The request:
Copy out the items verbatim, starting at the first line and ending at the line that contains "The height and width of the screenshot is (438, 779).", with both of those lines included.

* BEGIN Dataset entries *

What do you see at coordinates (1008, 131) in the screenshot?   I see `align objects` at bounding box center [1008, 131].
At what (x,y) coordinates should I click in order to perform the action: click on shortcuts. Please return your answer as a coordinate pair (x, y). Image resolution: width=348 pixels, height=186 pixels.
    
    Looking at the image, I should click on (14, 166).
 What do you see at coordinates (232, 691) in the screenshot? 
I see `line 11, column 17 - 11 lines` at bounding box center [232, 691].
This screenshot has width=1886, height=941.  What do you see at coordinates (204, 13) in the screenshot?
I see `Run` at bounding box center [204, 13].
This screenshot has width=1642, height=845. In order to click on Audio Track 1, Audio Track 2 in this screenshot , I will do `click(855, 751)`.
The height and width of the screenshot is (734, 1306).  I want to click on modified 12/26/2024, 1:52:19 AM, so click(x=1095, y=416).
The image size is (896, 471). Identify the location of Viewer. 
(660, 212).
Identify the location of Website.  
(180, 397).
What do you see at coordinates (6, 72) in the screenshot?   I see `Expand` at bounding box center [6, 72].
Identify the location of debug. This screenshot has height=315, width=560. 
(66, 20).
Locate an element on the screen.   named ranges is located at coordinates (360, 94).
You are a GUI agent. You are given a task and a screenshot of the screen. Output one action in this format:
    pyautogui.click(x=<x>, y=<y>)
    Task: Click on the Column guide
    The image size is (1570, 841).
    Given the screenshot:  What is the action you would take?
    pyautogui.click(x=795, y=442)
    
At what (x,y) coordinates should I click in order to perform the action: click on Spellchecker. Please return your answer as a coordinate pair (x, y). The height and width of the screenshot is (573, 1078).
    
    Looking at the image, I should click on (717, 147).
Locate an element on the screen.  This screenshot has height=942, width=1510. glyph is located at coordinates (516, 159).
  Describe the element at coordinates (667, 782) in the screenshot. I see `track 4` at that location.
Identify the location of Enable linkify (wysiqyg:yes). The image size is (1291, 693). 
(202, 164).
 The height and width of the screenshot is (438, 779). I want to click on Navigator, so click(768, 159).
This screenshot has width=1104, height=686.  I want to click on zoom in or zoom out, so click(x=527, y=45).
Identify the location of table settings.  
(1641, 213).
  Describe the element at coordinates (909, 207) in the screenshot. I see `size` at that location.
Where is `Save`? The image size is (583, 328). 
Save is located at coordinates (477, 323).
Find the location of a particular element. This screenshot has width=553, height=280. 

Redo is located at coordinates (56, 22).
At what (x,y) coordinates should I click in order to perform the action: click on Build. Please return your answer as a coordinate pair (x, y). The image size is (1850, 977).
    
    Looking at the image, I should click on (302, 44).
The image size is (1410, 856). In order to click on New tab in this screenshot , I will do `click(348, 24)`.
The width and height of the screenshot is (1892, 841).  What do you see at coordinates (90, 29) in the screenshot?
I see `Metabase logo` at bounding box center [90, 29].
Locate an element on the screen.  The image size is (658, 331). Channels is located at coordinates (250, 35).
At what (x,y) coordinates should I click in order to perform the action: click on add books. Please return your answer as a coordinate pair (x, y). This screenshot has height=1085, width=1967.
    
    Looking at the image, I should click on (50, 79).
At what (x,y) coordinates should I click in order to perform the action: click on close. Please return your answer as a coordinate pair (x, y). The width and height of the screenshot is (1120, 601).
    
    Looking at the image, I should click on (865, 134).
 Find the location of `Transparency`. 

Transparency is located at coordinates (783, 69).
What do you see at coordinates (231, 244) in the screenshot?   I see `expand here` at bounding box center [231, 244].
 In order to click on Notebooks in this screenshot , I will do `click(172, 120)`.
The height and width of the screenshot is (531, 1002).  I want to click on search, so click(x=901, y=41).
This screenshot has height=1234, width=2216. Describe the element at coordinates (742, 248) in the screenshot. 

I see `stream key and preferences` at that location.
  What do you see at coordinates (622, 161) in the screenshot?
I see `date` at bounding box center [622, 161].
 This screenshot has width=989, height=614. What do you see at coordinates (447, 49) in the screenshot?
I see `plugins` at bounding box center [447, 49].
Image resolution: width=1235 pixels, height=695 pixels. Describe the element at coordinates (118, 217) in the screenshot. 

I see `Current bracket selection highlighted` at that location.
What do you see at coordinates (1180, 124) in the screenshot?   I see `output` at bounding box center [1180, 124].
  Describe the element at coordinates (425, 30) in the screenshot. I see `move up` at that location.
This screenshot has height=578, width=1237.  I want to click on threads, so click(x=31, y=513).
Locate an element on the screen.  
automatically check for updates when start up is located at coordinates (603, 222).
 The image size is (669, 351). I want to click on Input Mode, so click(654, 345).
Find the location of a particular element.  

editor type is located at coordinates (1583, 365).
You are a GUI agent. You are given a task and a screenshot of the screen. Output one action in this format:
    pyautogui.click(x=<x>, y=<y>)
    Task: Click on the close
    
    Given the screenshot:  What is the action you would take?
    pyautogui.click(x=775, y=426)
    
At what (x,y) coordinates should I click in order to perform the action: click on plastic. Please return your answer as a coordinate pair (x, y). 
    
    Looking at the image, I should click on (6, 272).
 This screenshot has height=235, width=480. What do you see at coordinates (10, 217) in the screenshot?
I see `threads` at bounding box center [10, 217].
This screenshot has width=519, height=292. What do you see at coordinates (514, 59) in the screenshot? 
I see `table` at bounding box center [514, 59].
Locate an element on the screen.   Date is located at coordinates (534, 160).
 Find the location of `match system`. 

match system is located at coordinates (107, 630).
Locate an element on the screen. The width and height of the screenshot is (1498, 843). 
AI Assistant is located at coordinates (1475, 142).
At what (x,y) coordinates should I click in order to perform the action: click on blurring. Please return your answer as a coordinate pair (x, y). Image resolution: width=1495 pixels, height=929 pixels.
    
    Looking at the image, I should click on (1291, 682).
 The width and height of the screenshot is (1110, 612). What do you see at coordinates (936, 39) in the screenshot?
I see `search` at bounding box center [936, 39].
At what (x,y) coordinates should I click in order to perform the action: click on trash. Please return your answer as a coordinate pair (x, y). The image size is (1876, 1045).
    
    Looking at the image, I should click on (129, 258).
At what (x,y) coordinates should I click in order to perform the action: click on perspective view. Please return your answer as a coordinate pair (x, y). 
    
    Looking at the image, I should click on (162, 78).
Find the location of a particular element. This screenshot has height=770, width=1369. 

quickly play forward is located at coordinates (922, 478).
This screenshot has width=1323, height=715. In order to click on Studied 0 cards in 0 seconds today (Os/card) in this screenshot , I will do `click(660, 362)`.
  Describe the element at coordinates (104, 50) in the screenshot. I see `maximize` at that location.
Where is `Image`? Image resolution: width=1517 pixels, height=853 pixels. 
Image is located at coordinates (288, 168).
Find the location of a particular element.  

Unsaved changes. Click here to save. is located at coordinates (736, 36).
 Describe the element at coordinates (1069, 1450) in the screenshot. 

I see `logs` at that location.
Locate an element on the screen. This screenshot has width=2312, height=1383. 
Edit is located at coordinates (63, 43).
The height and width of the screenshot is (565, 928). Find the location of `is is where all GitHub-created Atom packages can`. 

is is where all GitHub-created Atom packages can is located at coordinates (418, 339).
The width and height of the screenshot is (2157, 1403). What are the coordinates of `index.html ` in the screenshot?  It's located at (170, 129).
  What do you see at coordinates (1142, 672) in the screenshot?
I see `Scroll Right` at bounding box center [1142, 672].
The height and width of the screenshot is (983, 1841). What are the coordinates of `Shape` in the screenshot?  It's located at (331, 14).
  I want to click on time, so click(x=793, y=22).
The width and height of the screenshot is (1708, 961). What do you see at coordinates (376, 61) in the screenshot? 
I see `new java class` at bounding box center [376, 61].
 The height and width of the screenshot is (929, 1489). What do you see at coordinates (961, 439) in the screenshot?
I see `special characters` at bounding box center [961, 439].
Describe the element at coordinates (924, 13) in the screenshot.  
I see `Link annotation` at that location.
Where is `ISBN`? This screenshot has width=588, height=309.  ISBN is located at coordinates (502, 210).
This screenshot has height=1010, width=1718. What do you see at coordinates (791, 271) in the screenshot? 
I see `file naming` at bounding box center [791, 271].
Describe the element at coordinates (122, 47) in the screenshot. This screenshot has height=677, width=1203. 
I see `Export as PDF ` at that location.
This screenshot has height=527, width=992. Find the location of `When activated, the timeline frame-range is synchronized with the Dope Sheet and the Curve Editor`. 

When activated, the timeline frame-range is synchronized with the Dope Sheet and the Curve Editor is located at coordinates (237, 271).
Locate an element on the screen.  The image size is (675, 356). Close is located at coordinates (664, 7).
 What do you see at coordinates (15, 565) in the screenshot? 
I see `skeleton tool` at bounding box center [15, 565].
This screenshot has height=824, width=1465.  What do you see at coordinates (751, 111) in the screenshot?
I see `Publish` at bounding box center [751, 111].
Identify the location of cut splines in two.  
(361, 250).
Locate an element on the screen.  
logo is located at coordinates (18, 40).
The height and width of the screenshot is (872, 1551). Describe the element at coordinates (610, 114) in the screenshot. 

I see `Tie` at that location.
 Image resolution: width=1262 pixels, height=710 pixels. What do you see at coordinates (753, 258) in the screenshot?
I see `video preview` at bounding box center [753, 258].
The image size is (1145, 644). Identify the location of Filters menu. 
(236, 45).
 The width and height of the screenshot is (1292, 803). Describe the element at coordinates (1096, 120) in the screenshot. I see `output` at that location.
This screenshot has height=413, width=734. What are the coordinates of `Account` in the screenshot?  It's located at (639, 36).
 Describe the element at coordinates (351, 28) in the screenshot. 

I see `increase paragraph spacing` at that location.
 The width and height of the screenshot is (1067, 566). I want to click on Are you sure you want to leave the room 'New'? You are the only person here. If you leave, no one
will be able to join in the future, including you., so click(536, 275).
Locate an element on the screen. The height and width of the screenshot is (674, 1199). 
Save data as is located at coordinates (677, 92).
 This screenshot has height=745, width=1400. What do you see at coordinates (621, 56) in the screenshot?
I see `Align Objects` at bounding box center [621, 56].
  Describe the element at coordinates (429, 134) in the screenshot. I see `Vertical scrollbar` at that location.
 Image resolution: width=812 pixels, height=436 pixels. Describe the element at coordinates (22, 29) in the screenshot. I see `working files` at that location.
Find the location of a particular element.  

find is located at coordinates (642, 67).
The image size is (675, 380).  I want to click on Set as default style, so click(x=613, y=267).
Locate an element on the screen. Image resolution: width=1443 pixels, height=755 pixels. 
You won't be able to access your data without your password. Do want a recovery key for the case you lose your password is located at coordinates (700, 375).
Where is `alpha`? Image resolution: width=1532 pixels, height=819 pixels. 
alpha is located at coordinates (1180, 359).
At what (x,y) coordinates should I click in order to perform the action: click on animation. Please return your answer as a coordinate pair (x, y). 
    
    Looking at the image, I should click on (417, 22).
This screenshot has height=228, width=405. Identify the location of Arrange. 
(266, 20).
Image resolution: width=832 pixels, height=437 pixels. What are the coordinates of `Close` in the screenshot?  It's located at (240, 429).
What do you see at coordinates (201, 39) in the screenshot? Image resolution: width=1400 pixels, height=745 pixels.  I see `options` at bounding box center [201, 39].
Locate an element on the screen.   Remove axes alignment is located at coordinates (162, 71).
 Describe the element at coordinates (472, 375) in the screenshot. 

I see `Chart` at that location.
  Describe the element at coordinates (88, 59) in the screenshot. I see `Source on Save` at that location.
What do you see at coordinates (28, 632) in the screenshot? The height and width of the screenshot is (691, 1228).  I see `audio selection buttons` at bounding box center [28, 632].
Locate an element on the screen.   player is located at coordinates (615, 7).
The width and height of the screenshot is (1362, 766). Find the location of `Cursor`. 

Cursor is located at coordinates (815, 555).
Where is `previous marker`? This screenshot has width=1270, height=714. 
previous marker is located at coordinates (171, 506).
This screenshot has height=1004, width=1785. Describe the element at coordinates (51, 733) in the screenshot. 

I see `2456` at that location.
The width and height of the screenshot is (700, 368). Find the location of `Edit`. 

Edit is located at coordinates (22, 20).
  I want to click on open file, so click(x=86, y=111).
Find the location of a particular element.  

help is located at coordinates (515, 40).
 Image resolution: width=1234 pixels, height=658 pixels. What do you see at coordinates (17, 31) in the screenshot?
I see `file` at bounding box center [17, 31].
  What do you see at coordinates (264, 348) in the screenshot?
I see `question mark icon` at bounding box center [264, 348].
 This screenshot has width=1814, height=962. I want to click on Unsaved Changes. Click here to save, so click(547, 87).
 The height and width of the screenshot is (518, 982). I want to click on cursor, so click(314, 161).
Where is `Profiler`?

* END Dataset entries *

Solution to this exercise:
What do you see at coordinates (1008, 131) in the screenshot?   I see `align objects` at bounding box center [1008, 131].
At what (x,y) coordinates should I click in order to perform the action: click on shortcuts. Please return your answer as a coordinate pair (x, y). Image resolution: width=348 pixels, height=186 pixels.
    
    Looking at the image, I should click on (14, 166).
 What do you see at coordinates (232, 691) in the screenshot? 
I see `line 11, column 17 - 11 lines` at bounding box center [232, 691].
This screenshot has width=1886, height=941.  What do you see at coordinates (204, 13) in the screenshot?
I see `Run` at bounding box center [204, 13].
This screenshot has width=1642, height=845. In order to click on Audio Track 1, Audio Track 2 in this screenshot , I will do `click(855, 751)`.
The height and width of the screenshot is (734, 1306).  I want to click on modified 12/26/2024, 1:52:19 AM, so click(x=1095, y=416).
The image size is (896, 471). Identify the location of Viewer. 
(660, 212).
Identify the location of Website.  
(180, 397).
What do you see at coordinates (6, 72) in the screenshot?   I see `Expand` at bounding box center [6, 72].
Identify the location of debug. This screenshot has height=315, width=560. 
(66, 20).
Locate an element on the screen.   named ranges is located at coordinates (360, 94).
You are a GUI agent. You are given a task and a screenshot of the screen. Output one action in this format:
    pyautogui.click(x=<x>, y=<y>)
    Task: Click on the Column guide
    The image size is (1570, 841).
    Given the screenshot:  What is the action you would take?
    pyautogui.click(x=795, y=442)
    
At what (x,y) coordinates should I click in order to perform the action: click on Spellchecker. Please return your answer as a coordinate pair (x, y). The height and width of the screenshot is (573, 1078).
    
    Looking at the image, I should click on (717, 147).
Locate an element on the screen.  This screenshot has height=942, width=1510. glyph is located at coordinates (516, 159).
  Describe the element at coordinates (667, 782) in the screenshot. I see `track 4` at that location.
Identify the location of Enable linkify (wysiqyg:yes). The image size is (1291, 693). 
(202, 164).
 The height and width of the screenshot is (438, 779). I want to click on Navigator, so click(768, 159).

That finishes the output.